Walter Sutton as a medical student, circa 1905. After making his great discovery that established genetics as a science, he never completed graduate work but went on to a distinguished career in surgery13.

Another case is Newton Morton's7 development of lod scores to assess linkage. At the time of its development, the possible uses in human genetics were extremely limited. Now, with abundant markers, it has become standard. Practical results often have followed earlier mathematics, but these two examples are unusual in that the applications came within the lifetimes of their originators.

Early incorrect ideas. Here is an example in which a wrong observation may have held up a field. C. B. Davenport8, who had some good ideas but now is regularly castigated for eugenic naiveté, thought that what was then called mongolism was due to trisomy. He managed to obtain some human chromosome material and sent it to T.S. Painter, then the leading human cytologist. Painter examined the chromosomes and could find nothing wrong. This finding was reported in a plenary lecture in the 1932 International Genetics Congress. I wonder if this observation discouraged others from looking for human chromosome anomalies?

A primary difference between those times and the present is the (relatively) lavish research support in recent times. Before World War II research funds were limited. Most geneticists did most of their own work. Some had graduate students and some had assistance with routine laboratory chores, but research teams were rare. Furthermore, equipment was limited, often only a microscope and a kitchen. Postdoctoral fellowships were few; most PhDs went directly to teaching positions (and in the depressed 1930s took any job they could get). Often research was grafted onto a busy teaching schedule. Data analysis was by hand or by noisy, slow calculators. No wonder results came much slower than they do now with our precision equipment, computer analysis and technical assistants.

The total number of geneticists was much smaller in the early days, as was the number of publications. It was possible to read all the papers published in the field, and a few, notably Sewall Wright, actually did this. Most of the active researchers knew each other. It was a simpler world.

By the mid-1940s it was clear that genetics was heading in a new direction. In the 1945 Pilgrim Trust Lecture, H.J. Muller9 wrote of “the coming chemical attack on the gene”. The discovery of recombination in bacteria and viruses increased the resolving power of genetic analysis by orders of magnitude. At the same time, chemists were learning to deal with very large molecules.
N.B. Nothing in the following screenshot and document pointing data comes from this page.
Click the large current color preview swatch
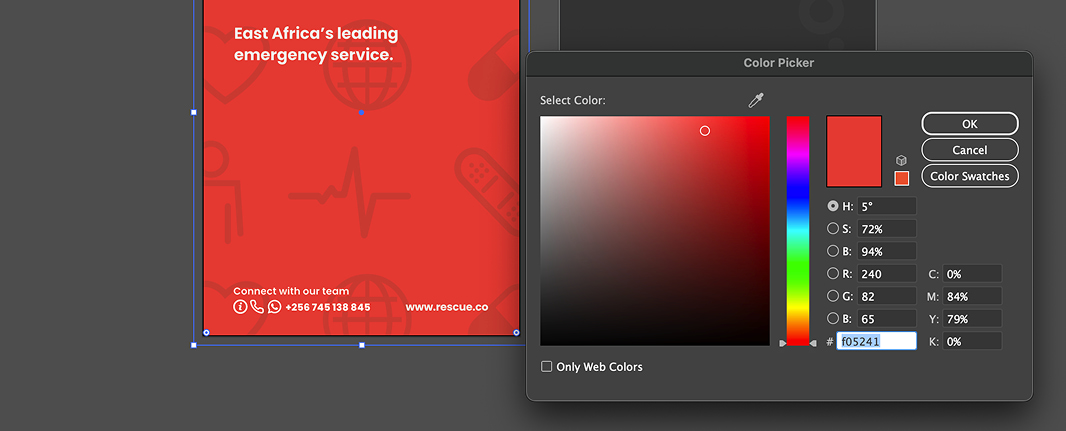This screenshot has width=1066, height=431. click(854, 151)
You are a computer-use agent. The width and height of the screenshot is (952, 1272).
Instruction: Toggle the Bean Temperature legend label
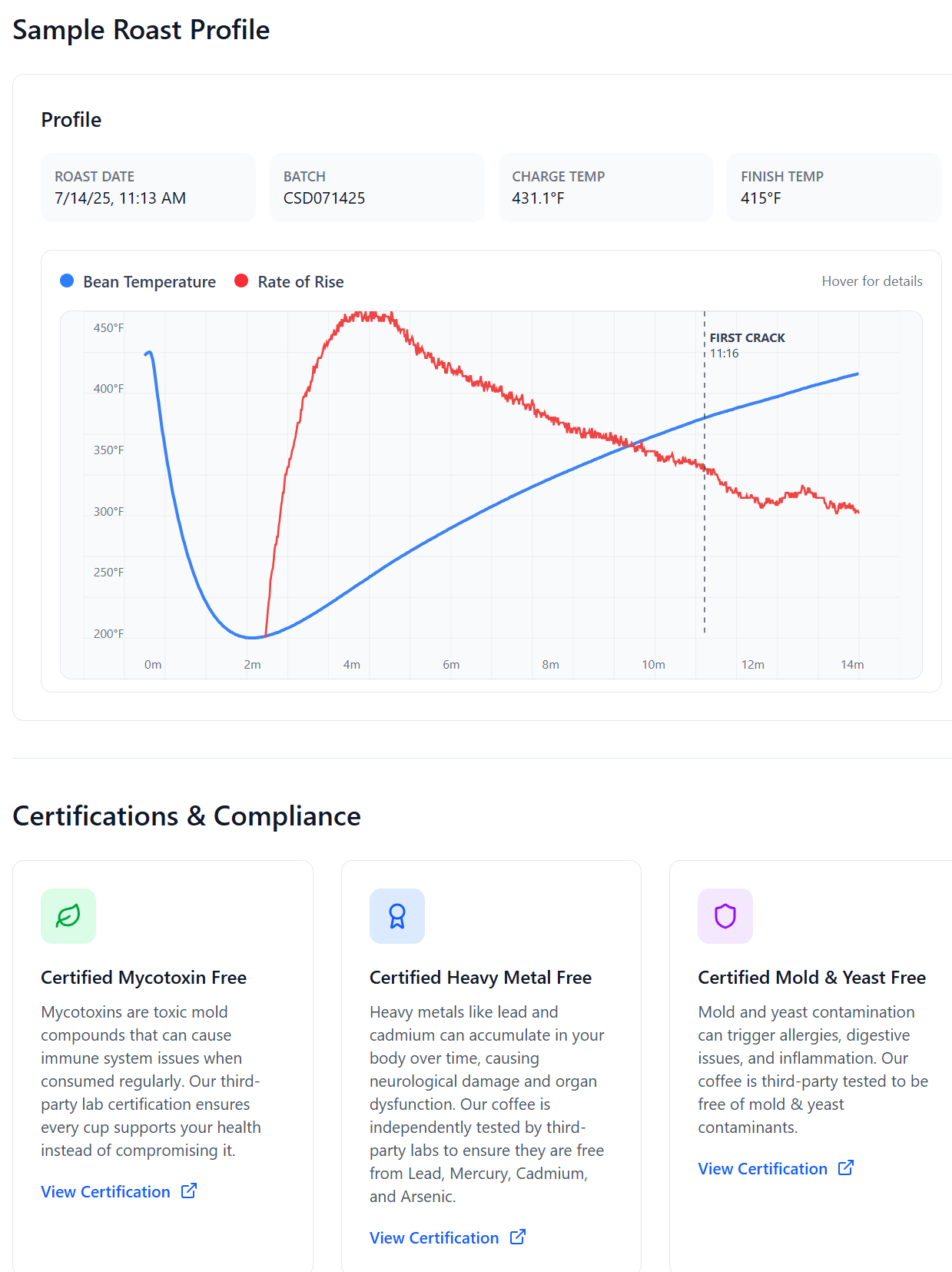[149, 282]

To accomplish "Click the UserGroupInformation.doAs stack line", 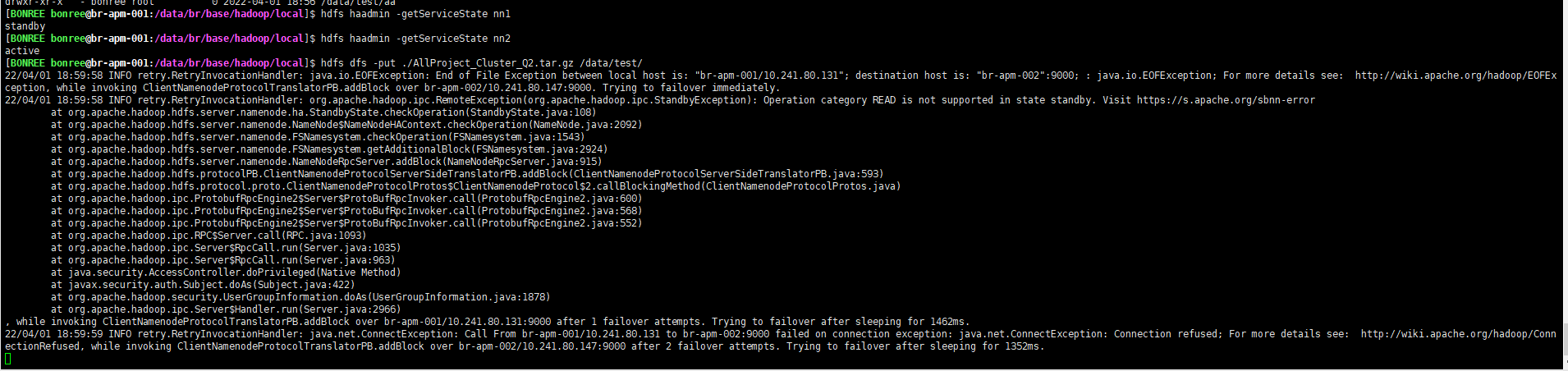I will tap(300, 297).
The attack on the gene now had much more powerful weapons. Yet, the Watson–Crick model came not from a forceful frontal attack, but by a clever end run.

In the early 1920s, Muller10 had told us what the gene has to do. It has to carry information, enormous amounts. It has to replicate itself with extraordinary precision. It has to make occasional mistakes—not surprising—but it has to replicate the mistakes, which is surprising. No wonder the Watson–Crick model caught on instantly, once it was understood. Its very structure shouted the mechanism for Muller's well known properties.

Another question immediately arises: what if Watson and Crick had not discovered the double helix? How long would the genetics world have remained in ignorance? According to Crick11, probably not more than two or three years. Any of several people might have found the answer. Rosalind Franklin is a possibility, but she was emphasizing viruses. Maurice Wilkins was starting to work full-time on the DNA problem, using model-building along with his knowledge of crystallography. And, of course, there was Linus Pauling. Holt12, in reviewing a biography of Franklin, notes that if Pauling had been able to travel to London in 1951 he would probably have been shown the famous X-ray picture that gave Jim Watson the crucial hint. The greatest chemist of his time would surely have realized the significance and might have deduced the structure as quickly as Watson and Crick did. But Pauling was kept from traveling outside the United States because he had been accused of Communist sympathies. Is it possible that Watson and Crick owe their priority to Joe McCarthy? It's a thought too horrible to contemplate.